*** Begin section ***

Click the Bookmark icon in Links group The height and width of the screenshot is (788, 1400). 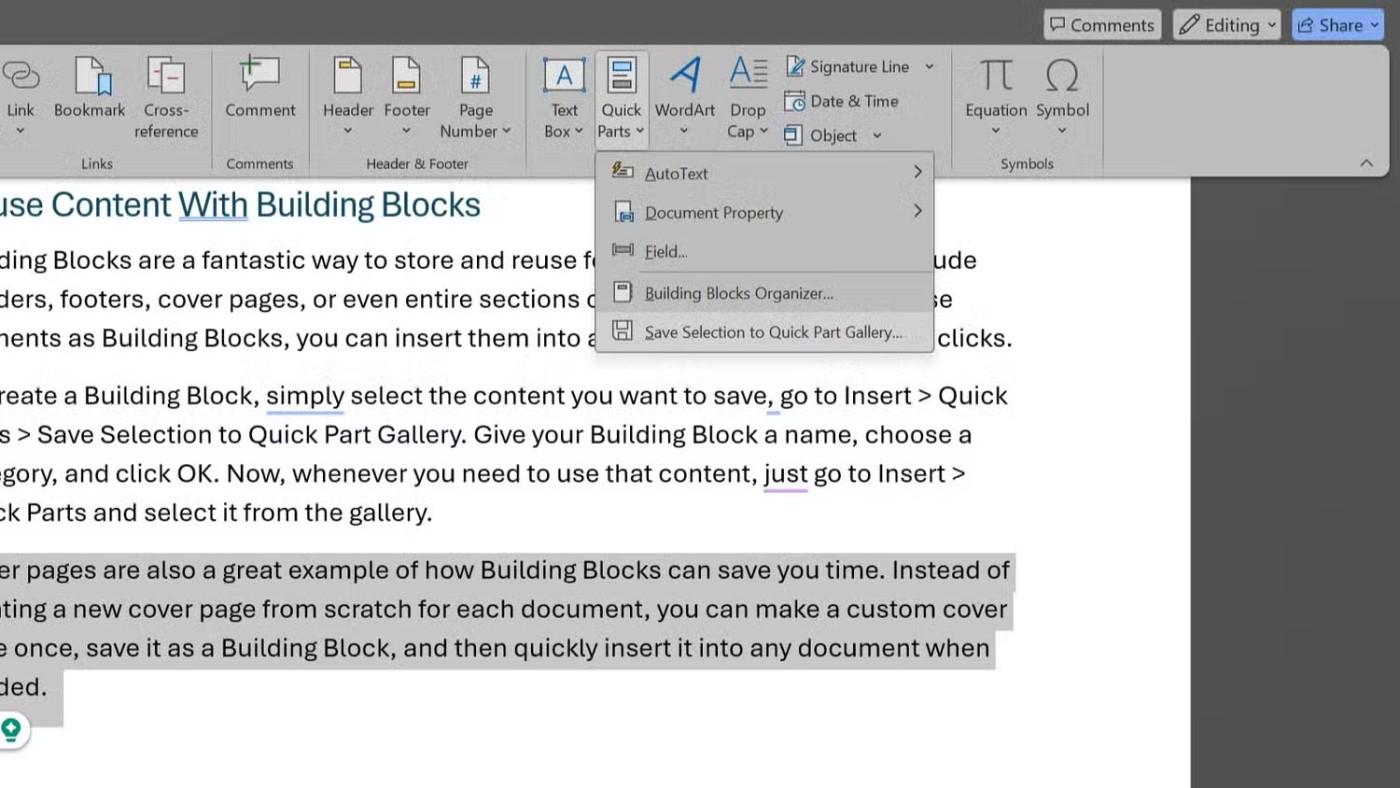tap(89, 78)
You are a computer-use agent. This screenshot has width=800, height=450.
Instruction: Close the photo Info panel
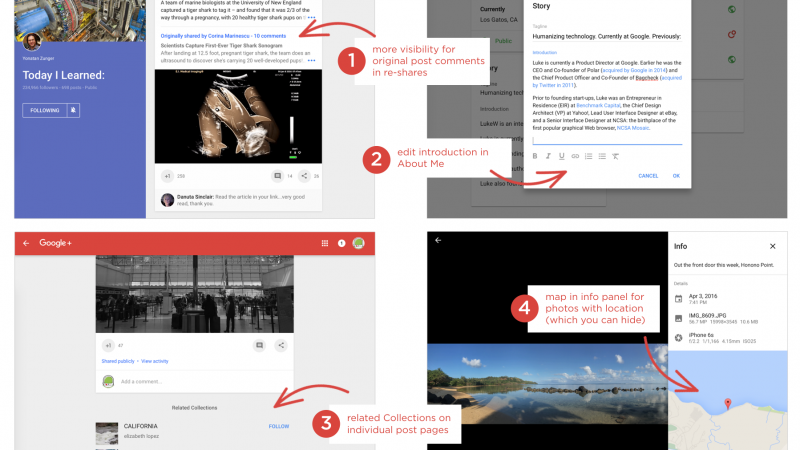tap(772, 245)
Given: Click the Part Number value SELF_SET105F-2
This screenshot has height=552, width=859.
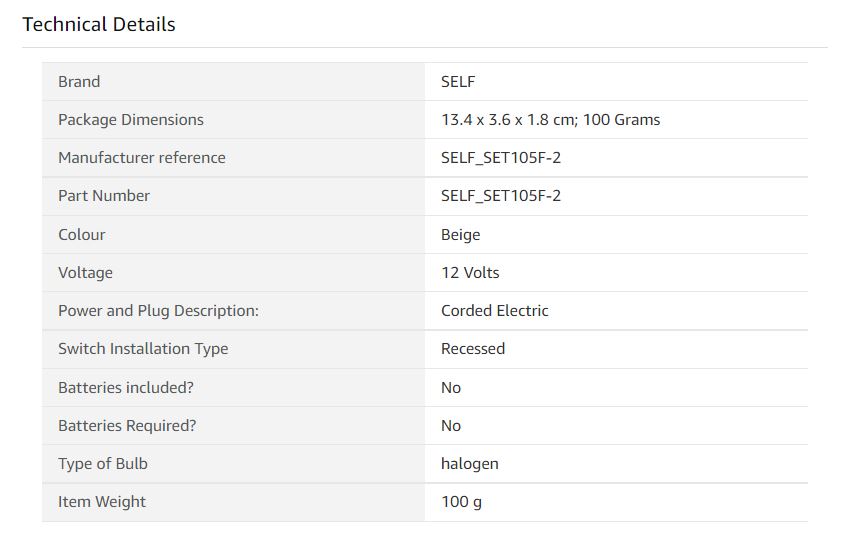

*** End section ***

* PROMPT:
What is needed is an exact copy of the lines from the one with "You are a computer-use" through the end of the data above, both included, minus any pictures.

* TASK RESPONSE:
You are a computer-use agent. This screenshot has width=800, height=450.
Instruction: Close the photo Info panel
tap(772, 245)
Given: Click the Part Number value SELF_SET105F-2
This screenshot has height=552, width=859.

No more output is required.